The coronavirus-caused downturn in the economy has already hit the real estate industry, as the nation’s fastest-growing brokerage, Compass, announced this week that it laid off approximately 15% of its 2,500 employees.
But Compass is far from the only big real estate company that is making cutbacks right now. Realogy, the nation’s largest real estate brokerage, revealed Wednesday that it is reducing the salaries of a “majority” of its approximately 10,000 employees.
Realogy is the owner of the Realogy Brokerage Group, the nation’s largest brokerage measured by two key metrics: the total dollar volume of transactions and the number of real estate agents. Realogy’s brands include Better Homes and Gardens Real Estate, Century 21, Coldwell Banker, Corcoran, ERA, Sotheby’s International Realty.
The company’s most recent 10-K filing with the Securities and Exchange Commission states that the company had approximately 10,150 employees as of Dec. 31, 2019. And according to a new SEC filing, the company is reducing both the salaries and work weeks of a majority of those employees.
The company made the disclosure as part of multi-pronged response to the growing COVID-19 pandemic. In the filing, the company said that it borrowed an additional $400 million to fund its operations as the pandemic spreads.
★ ★ ★ ★ ★
• _TASK INSTRUCTIONS_
a - According to the article on real estate cutbacks, why did Realogy borrow an additional $400 million?
b - List every brand that the article on real estate cutbacks names as belonging to Realogy.
c - Carry the article on real estate cutbacks forward from its last sentence.

Collected data entries
★ ★ ★ ★ ★
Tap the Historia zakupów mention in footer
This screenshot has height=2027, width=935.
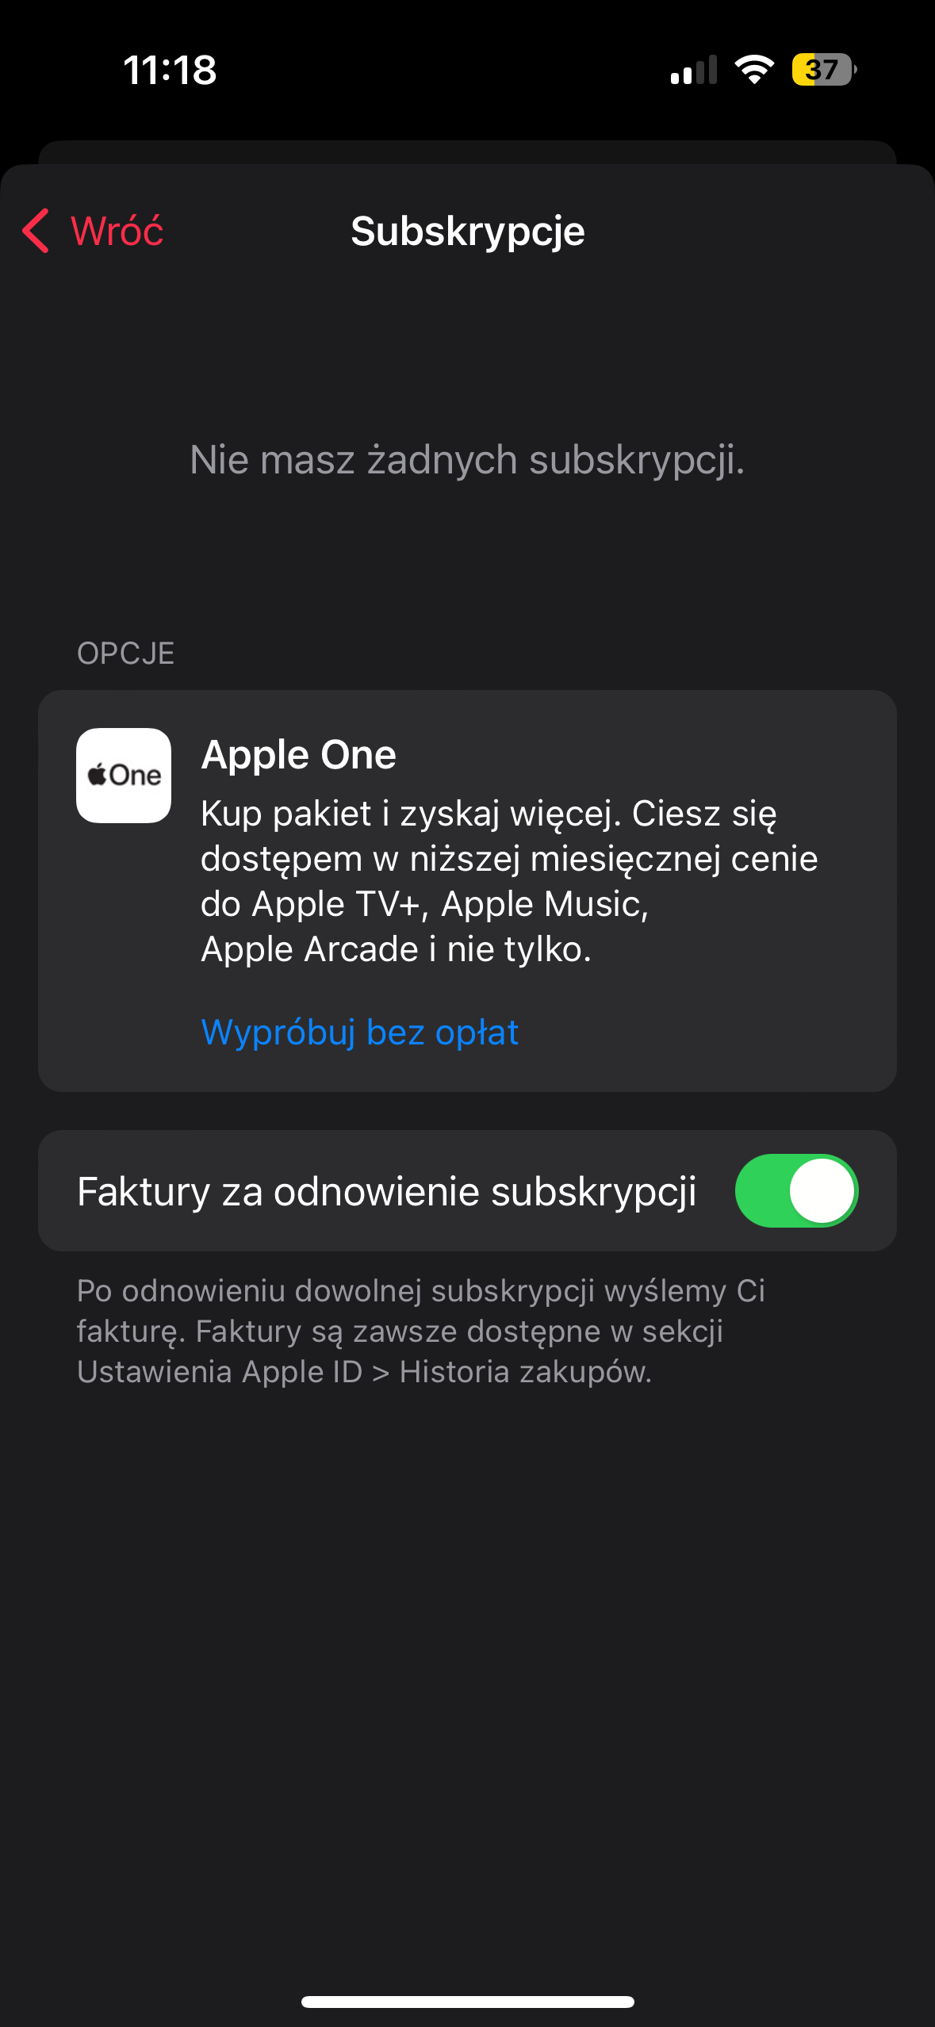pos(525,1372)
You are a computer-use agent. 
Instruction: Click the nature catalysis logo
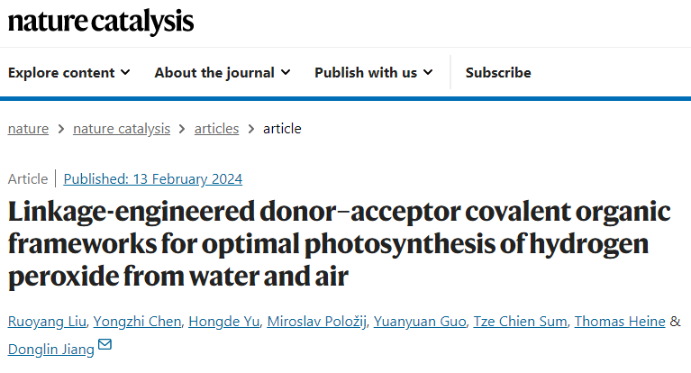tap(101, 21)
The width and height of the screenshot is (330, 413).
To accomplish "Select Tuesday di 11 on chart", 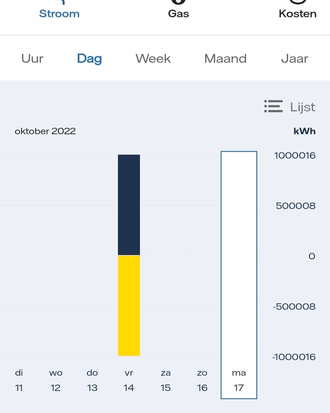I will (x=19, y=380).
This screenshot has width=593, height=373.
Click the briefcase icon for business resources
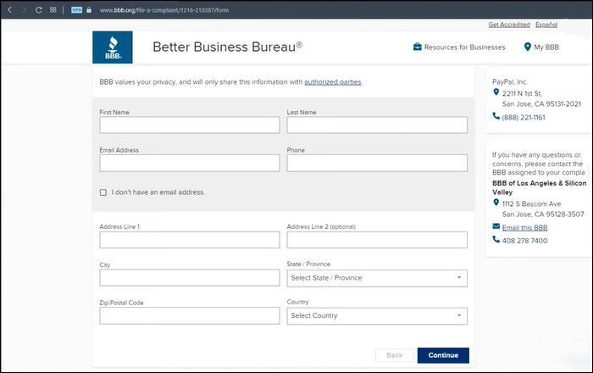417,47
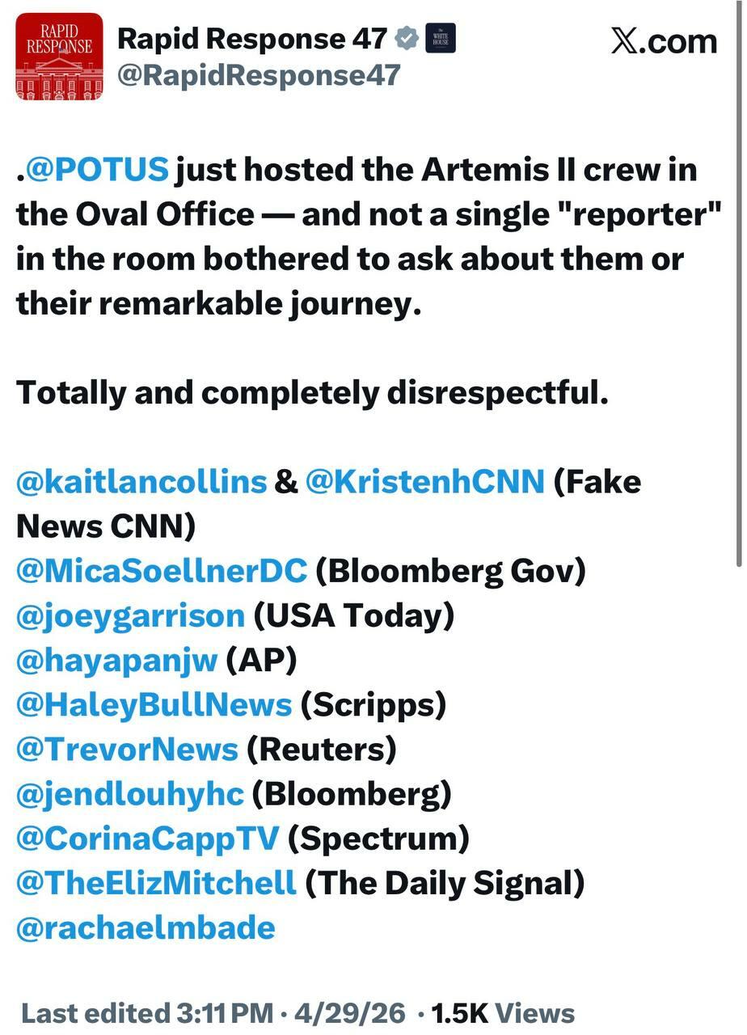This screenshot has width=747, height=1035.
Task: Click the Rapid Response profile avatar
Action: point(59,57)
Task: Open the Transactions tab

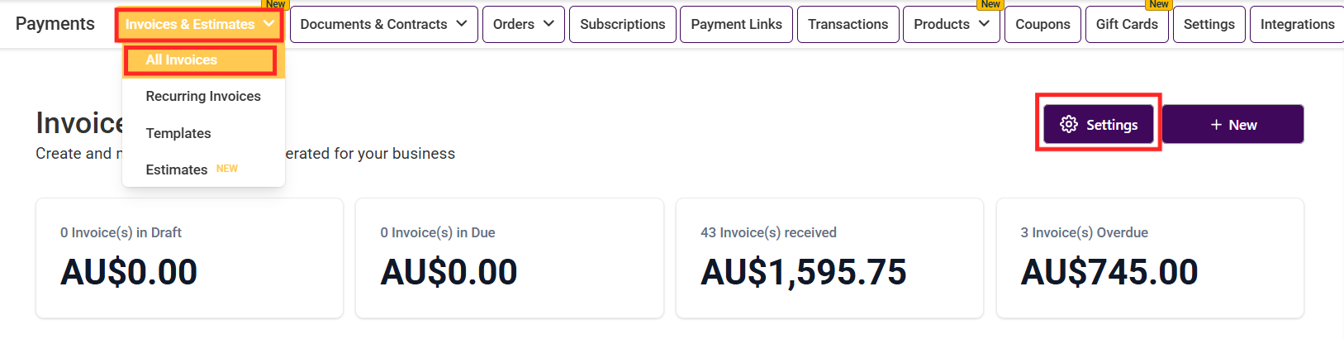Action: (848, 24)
★ ★ ★ ★ ★
• _RESPONSES TO THE TASKS_
a - Realogy borrowed the additional $400 million to fund its operations as the COVID-19 pandemic spreads.

b - Better Homes and Gardens Real Estate, Century 21, Coldwell Banker, Corcoran, ERA, Sotheby's International Realty

c -
The company is also taking a series of actions designed to ease the financial burden on its franchisees, including:
- Accelerated franchisee rebates scheduled for payment on April 15, 2020 to April 1, 2020
- Agreed to retain franchisee rebate tiers at 2019 levels for the duration of 2020
- Waived all domestic U.S. Brand Marketing Fund fees, including any monthly minimums, for all home sale transactions closing in the second quarter of 2020
- Waived applicable domestic U.S. monthly minimum royalty fees due in the second quarter of 2020
But the most drastic measures include salary and other reductions among the company’s staff and other cutbacks. “The Company also has implemented a series of cost-savings actions to preserve capital, including temporary salary and work-week reductions for a majority of our employees, marketing expense pullbacks, and delaying investments in certain strategic initiatives,” the company said in its SEC filing.
Beyond that, the company’s CEO and president, Ryan Schneider, is cutting his salary by 90% and all the senior executives that report directly to Schneider are reducing their salaries by 50%.
But the company cautions that these steps may not be enough. “These measures will be assessed on an ongoing basis and may be extended and/or expanded to include, for example, temporary employment furloughs and/or workforce reductions,” the company said.
In a statement, the company said that it is working to minimize the impact on both its and its agents’ business. “The health and safety of our employees, affiliated agents, owners and customers is always our number one priority,” the company said in a statement. “As the coronavirus crisis continues to rapidly evolve, we have moved fast to continue serving our affiliated agents and franchisees through an agile, tech-enabled virtual workforce,” the company continued.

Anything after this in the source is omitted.